Il superamento della regola del consenso informato nei casi di pazienti incapaci. In punto di consenso informato espresso da chi ha la tutela del paziente, occorre preliminarmente sgomberare il campo da un equivoco: mentre per il tema delle direttive anticipate di trattamento c’è da sanare un vulnus provocato da una certa giurisprudenza creativa, che, a partire dal caso Englaro, ha legittimato alcune forme di testamento biologico, diverso è il tema del consenso informato (che riguarda, dunque, la persona in stato di coscienza) rispetto al quale l’attuale giurisprudenza, in tema di incapacità legale del paziente, non arriva definitivamente ad assegnare un ruolo di sostituzione delle decisioni del malato in capo ai soggetti che ne hanno la tutela (tantomeno all’amministratore di sostegno come invece intende l’articolo 2.6 del progetto di legge). Il disegno di legge introduce quale regola generale "innovativa" che tutti i trattamenti siano somministrati soltanto a seguito della manifestazione del consenso anche con riguardo ai soggetti incapaci, per mezzo di loro rappresentanti legali (articoli 2.6 e 2.7).

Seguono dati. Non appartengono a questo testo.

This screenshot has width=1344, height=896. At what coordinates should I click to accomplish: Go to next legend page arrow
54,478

Tale regola non può però assurgere a principio assoluto, che rischia di "burocratizzare" il consenso informato, trasformandolo in un meccanismo formale, la cui assenza, in caso di incapacità del paziente, finirebbe coll’impedire al medico di agire in tutti i casi di urgenza oggi pacificamente consentiti dal codice deontologico (secondo il quale, il medico deve agire – anche contro la volontà del rappresentante legale – se vi è «grave rischio per la salute» dell’incapace e non soltanto se vi è «pericolo di vita» per «evento acuto» o «grave complicanza» come prevede in modo riduttivo l’articolo 2.9).

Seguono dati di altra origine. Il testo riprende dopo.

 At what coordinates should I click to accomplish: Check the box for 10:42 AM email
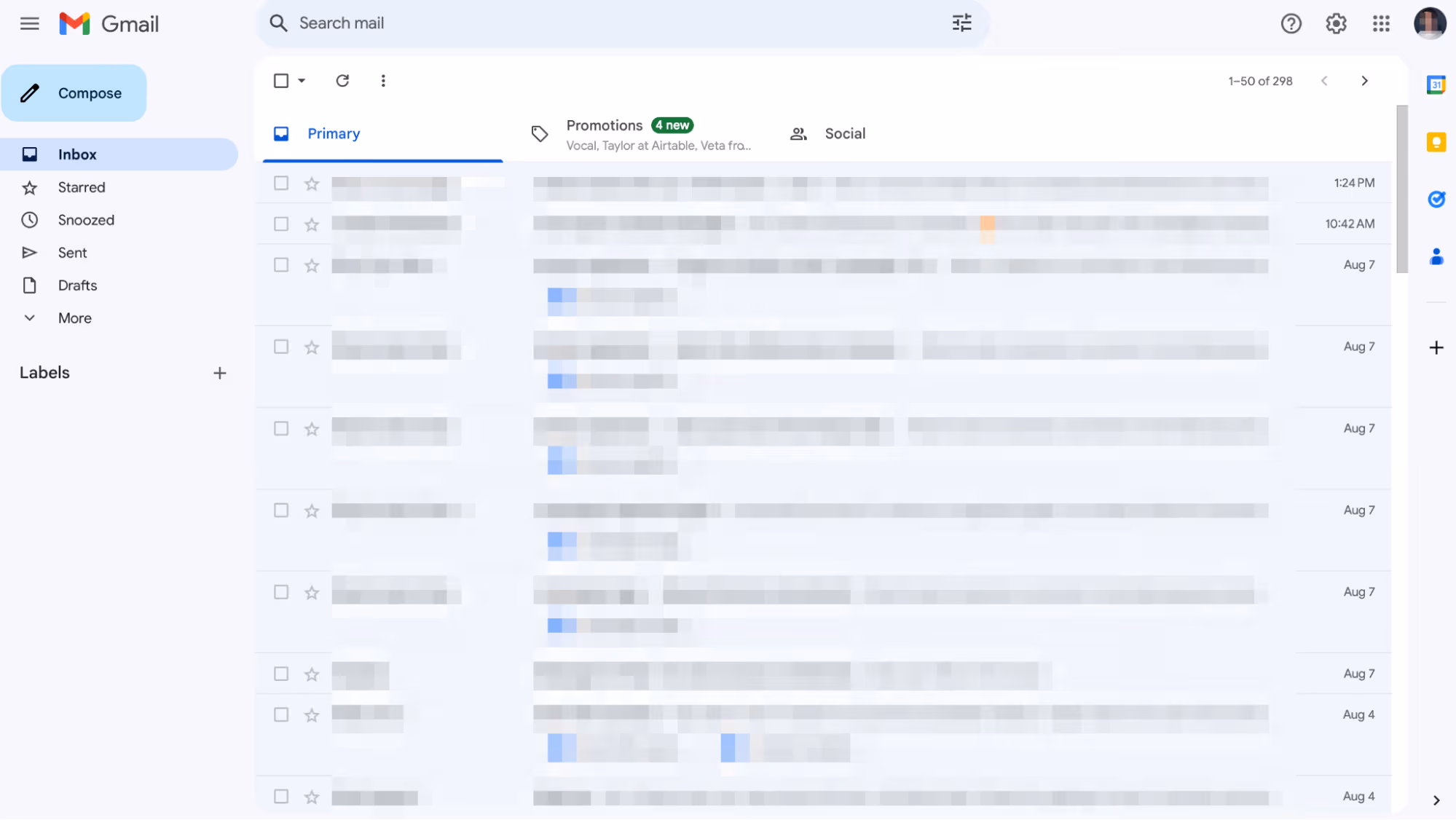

Gli strumenti di tutela effettiva per impedire prassi di abbandono terapeutico degli incapaci. Ancorché il disegno di legge preveda che la decisione di tutore, amministratore di sostegno e genitore sia comunque volta alla «salvaguardia della salute» del soggetto incapace (articoli 2.6 e 2.7; finalità cui è tenuto, nel testo della Commissione, anche il personale sanitario, articolo 2.8) potrebbero, tuttavia, verificarsi in concreto casi di diniego del consenso da parte del soggetto che ha la tutela, configurabili come illeciti civili, se non penali, ma che comunque non consentono di per sé al medico di attivare i trattamenti adeguati. Per scongiurare tali zone grigie, senza tutela effettiva, occorre allora chiarire che i casi di inerzia e di inadempimento dei soggetti legittimati a esprimere il consenso, tali da attivare l’obbligo di segnalazione al pm da parte del medico, al fine di ottenere l’autorizzazione giudiziaria (una puntualizzazione in tal senso è opportuna all’articolo 8.3), comprendono anche il dissenso che appaia contrastare con la tutela della vita e della salute del paziente.